The U.S. Treasury Department in Washington, D.C., U.S. /CFP

Ruchir Sharma, chair of Rockefeller International, recently wrote on Financial Times that the crisis of capitalism is clear and present in the insidious ways overactive government is widening the key flaws of modern capitalism – slower growth, less fairly distributed.

Capitalism's premise, that limited government is a necessary condition for individual liberty and opportunity, has not been put into practice for decades, he said.

To work, capitalism needs a playing field on which the small and new have a chance to challenge old concentrations of wealth and power, he said, adding that as industries increasingly concentrate and decay, more and more U.S. towns and counties rely on one big employer. 

Before 1980, Americans were two times more likely to move between states and 25 percent more likely to switch jobs in the same industry than they are today, he noted.

"Throughout, income inequality has been widening, but since 2000 this trend is no longer explained mainly by the rise of chief executives, making multiples more than their own employees. It flows from the rise of superstar companies such as Google, where all employees are making more than all their peers at weaker companies," Sharma said.

The investor added that capitalism has arguably gone more wrong in Europe, where the state has been quicker to rescue and regulate and growth in productivity and average incomes has slowed more than in the U.S.

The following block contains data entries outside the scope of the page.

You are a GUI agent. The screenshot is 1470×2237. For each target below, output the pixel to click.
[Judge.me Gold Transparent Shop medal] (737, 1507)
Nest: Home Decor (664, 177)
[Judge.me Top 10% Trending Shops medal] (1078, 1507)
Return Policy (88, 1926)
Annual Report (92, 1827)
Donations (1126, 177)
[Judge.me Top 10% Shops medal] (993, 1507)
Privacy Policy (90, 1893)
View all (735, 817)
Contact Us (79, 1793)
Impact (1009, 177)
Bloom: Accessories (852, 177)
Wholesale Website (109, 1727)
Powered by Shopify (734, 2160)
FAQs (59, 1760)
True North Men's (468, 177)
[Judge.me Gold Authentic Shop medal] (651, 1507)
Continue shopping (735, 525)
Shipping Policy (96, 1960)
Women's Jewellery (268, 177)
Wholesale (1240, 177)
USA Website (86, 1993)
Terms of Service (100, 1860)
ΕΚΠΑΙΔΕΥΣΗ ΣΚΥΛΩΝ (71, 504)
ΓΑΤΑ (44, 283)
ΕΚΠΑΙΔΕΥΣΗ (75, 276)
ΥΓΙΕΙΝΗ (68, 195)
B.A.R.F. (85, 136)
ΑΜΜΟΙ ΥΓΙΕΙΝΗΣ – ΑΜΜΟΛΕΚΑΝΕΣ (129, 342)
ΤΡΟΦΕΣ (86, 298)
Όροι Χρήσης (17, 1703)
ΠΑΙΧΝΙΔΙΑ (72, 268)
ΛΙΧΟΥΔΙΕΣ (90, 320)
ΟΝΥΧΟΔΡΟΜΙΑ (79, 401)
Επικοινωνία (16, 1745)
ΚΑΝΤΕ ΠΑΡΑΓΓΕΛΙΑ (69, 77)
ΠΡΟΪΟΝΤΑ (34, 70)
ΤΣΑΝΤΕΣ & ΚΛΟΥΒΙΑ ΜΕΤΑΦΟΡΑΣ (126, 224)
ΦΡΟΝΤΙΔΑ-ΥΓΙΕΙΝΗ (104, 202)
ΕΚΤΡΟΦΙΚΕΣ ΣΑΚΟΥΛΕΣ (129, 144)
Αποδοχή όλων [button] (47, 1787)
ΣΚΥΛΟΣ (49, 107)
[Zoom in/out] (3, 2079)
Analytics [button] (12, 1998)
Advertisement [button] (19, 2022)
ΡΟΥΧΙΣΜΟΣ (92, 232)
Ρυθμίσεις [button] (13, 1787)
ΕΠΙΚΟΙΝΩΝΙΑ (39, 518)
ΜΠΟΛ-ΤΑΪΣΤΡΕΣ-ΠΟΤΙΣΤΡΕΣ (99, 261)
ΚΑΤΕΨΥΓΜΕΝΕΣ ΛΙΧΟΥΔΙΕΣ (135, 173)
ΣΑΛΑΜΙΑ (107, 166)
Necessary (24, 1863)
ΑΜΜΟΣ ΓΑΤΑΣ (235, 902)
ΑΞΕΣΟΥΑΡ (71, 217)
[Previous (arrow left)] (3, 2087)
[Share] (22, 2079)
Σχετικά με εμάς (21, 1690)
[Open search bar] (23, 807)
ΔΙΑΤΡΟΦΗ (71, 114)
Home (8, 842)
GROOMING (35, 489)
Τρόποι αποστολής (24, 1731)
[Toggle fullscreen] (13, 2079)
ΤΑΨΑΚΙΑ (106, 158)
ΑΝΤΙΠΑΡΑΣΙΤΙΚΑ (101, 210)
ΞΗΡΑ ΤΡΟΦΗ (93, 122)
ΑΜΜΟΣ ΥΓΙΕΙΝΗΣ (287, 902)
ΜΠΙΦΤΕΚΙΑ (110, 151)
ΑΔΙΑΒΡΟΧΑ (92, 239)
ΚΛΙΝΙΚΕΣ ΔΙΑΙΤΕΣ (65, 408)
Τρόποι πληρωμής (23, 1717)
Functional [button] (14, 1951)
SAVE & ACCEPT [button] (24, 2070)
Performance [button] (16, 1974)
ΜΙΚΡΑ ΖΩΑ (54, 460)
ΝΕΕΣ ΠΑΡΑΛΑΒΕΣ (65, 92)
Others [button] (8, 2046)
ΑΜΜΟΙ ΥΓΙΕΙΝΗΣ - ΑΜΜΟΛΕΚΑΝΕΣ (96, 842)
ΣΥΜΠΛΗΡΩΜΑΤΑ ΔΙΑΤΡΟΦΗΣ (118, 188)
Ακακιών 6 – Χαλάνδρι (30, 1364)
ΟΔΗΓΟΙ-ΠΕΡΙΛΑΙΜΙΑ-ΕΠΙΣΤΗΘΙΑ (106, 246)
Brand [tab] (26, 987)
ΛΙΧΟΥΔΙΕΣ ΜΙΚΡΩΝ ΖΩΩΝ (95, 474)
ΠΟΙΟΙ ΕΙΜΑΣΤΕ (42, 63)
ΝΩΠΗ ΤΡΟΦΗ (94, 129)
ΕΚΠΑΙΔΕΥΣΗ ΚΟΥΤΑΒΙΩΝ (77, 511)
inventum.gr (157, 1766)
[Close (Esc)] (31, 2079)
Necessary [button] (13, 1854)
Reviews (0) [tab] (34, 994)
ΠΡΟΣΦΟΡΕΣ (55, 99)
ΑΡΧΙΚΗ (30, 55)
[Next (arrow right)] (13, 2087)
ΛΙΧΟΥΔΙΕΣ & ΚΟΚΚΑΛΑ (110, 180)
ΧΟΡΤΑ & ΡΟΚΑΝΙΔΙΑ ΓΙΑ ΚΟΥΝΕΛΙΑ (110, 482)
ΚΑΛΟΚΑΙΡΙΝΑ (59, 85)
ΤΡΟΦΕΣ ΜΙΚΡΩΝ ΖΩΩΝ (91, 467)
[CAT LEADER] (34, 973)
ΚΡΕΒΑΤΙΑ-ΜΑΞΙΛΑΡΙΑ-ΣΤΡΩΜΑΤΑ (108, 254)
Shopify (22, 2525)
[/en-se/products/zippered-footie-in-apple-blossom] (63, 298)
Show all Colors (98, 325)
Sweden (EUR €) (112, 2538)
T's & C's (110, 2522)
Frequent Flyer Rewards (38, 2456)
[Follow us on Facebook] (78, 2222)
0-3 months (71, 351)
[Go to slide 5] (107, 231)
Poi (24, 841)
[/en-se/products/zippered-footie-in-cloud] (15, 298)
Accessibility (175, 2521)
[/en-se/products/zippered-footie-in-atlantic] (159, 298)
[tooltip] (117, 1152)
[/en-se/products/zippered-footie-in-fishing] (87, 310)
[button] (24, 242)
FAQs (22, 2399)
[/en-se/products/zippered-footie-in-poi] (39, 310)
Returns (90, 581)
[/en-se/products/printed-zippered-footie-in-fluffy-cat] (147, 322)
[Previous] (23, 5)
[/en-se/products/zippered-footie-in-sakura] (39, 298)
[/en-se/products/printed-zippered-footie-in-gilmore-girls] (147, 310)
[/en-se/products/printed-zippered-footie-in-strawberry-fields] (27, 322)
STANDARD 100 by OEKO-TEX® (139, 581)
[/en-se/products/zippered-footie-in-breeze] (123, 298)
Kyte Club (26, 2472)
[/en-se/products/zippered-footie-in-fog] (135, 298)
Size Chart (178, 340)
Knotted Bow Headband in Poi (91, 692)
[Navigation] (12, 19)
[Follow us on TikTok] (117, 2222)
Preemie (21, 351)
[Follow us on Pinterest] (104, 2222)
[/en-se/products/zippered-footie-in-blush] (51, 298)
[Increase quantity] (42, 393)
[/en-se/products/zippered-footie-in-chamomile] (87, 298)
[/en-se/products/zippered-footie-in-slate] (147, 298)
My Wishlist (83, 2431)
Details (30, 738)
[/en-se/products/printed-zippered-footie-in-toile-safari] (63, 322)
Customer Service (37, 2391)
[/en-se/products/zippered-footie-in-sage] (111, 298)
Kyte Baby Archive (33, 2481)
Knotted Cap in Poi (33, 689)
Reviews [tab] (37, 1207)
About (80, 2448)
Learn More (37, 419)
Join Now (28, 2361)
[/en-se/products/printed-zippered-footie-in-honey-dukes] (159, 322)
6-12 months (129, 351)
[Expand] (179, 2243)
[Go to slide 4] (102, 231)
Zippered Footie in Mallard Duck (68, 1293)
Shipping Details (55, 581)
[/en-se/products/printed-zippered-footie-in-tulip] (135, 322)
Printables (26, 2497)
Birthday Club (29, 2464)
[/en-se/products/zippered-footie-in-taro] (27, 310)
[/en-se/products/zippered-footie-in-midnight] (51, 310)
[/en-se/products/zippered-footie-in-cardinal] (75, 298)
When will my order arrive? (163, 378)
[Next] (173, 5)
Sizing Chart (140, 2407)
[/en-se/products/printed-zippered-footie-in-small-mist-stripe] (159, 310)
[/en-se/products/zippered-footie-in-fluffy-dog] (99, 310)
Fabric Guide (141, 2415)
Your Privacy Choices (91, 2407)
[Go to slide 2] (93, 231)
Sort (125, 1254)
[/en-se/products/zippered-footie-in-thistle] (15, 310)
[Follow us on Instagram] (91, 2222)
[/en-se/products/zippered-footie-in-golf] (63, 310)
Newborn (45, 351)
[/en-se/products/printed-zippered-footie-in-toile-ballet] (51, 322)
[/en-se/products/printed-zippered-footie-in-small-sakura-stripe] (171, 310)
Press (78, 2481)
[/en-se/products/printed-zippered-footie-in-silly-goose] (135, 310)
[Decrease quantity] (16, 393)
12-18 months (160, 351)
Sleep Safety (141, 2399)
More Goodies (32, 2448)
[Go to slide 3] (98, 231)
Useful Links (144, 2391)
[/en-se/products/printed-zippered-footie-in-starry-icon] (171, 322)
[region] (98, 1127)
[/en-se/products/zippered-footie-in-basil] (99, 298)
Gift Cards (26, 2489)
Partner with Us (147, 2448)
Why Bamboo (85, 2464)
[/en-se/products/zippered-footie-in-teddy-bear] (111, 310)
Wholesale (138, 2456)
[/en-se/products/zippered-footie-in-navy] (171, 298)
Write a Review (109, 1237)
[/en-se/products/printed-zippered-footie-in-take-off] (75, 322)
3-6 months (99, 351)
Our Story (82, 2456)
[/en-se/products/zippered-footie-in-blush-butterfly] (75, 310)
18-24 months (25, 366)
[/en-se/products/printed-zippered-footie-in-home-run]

"Now, however, the two sides of the Atlantic may be swapping places." Under President Joe Biden, the U.S. has become an extreme outlier, with deficits and debt on track to set records and grow much faster than those of its peers, he pointed out.

"Today's policymakers are status quoists, indulging the same old impulse to rescue, regulate and spend, and hoping for better results. Instead, they are likely to get the same results: gravy days for markets and billionaires, not society as a whole," he said.